Some nurses, for example, are increasingly allowed to prescribe drugs in many fields. And for minor injuries, many patients turn to a physiotherapist instead of an orthopedist. Health professionals’ changing relationships are also shaped by new technological possibilities, organizational constraints and opportunities, and recently, the formalization of many new professions through specific educational programs and certification processes.
An Aging Workforce
In many countries the development of health systems in the ‘70s and ‘80s led to the massive growth of their workforce in those years. Many of these workers are now turning fifty or sixty-years-old, with all the complications that this has, especially in an environment characterized by frequent shifts, long hours, and a workload that is heavy — both in the volume of work to be done and in the psychological burden of managing that volume.
It is not just an issue of supporting an aged workforce and developing human resource programs that address issues such as increased injuries, inabilities, and demotivation. It also requires a health system’s leaders to develop specific strategies aimed at changing and improving the skill mix of its workforce.
The Consequences of Austerity
Many health systems and organizations have responded to the pressure to reduce or contain the rise of costs by changing the skill mix of the health professionals they employ. Some are shifting tasks from doctors to nurses, and from nurses to health care assistants, for example, and are hiring fewer doctors as a result. Leaders must be careful, however, that the changes they make are not about simply cutting costs or responding to individual crises and problems. They should be driven instead by deliberate organizational development processes — with specific attention to unexpected and undesired consequences.
Further, the economic crisis, starting in 2009, has led many countries to reduce welfare policies and benefits to workers.
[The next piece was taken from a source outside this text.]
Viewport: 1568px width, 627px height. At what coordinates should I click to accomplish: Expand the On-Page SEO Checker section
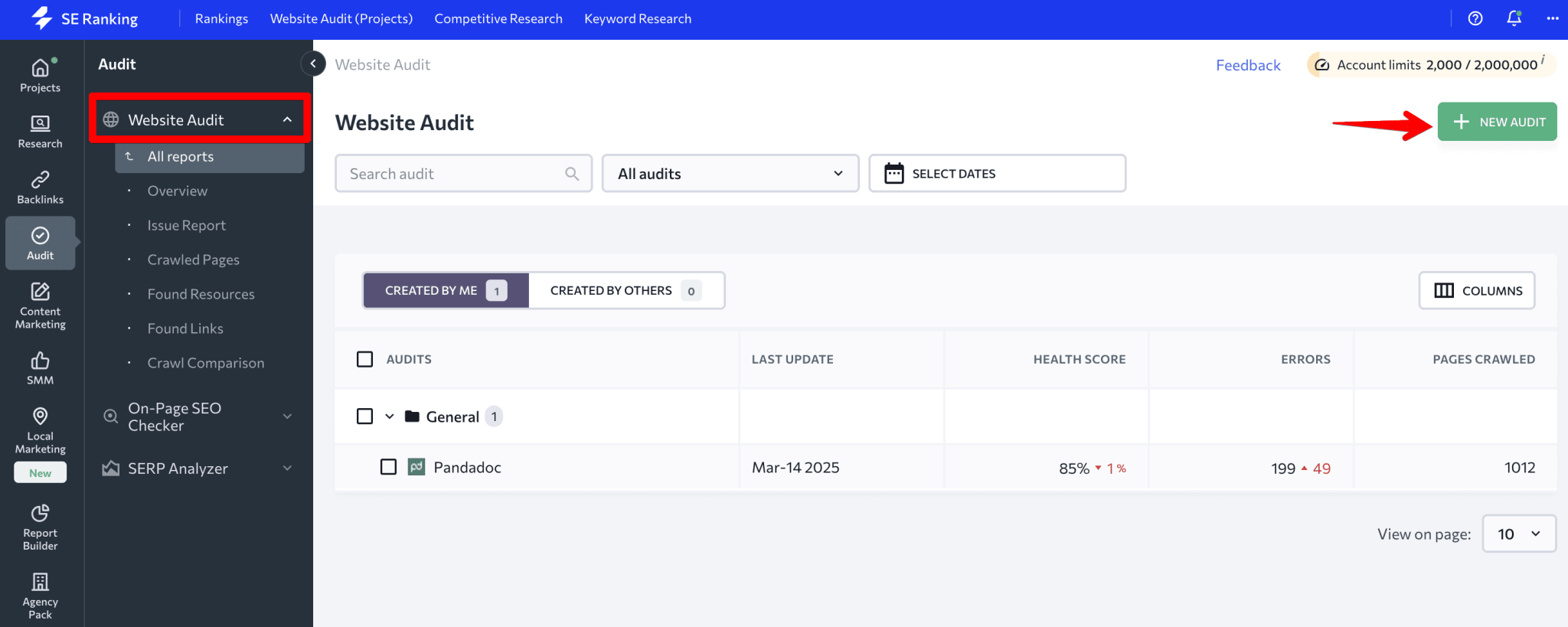click(199, 416)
This is especially true in nations with public health systems, where many workers have responded by using more of the remaining benefits granted by their status as civil servants, such as taking more leave. This trend has made it harder still to manage health professionals’ workloads. In response, systems and organizations see a need for greater flexibility in their workforce.
We still do not have enough evidence about the impact of changing a workforce’s skill mix. Some research has shown that using care assistants improves health systems’ organizational effectiveness. Other research has shown that many systems could take advantage of their nursing staff’s full skill set. However, most of the research has been undertaken in the US potentially limiting its relevance to other health systems. There is great need for much more international research, case studies, conceptualization, and comparisons across different countries. Progress toward a better skill mix also requires a constructive debate, free of prejudices, constraints, and choices determined by professional corporatism.
There are at least four directions in which existing skill mix can change: diversification, specialization, vertical, and horizontal substitution. As defined by Nancarrow and Borthwick, diversification and specialization involve the expansion of professional boundaries within a single discipline, or intra-disciplinary change. Vertical and horizontal substitution (often referred also as “encroachment”) involve the movement of a discipline outside its traditional boundaries to take on tasks that are normally performed by other health-service providers, or inter-disciplinary change. All four potential directions for change to the workforce’s skill mix deserve attention from policymakers, practitioners, and researchers.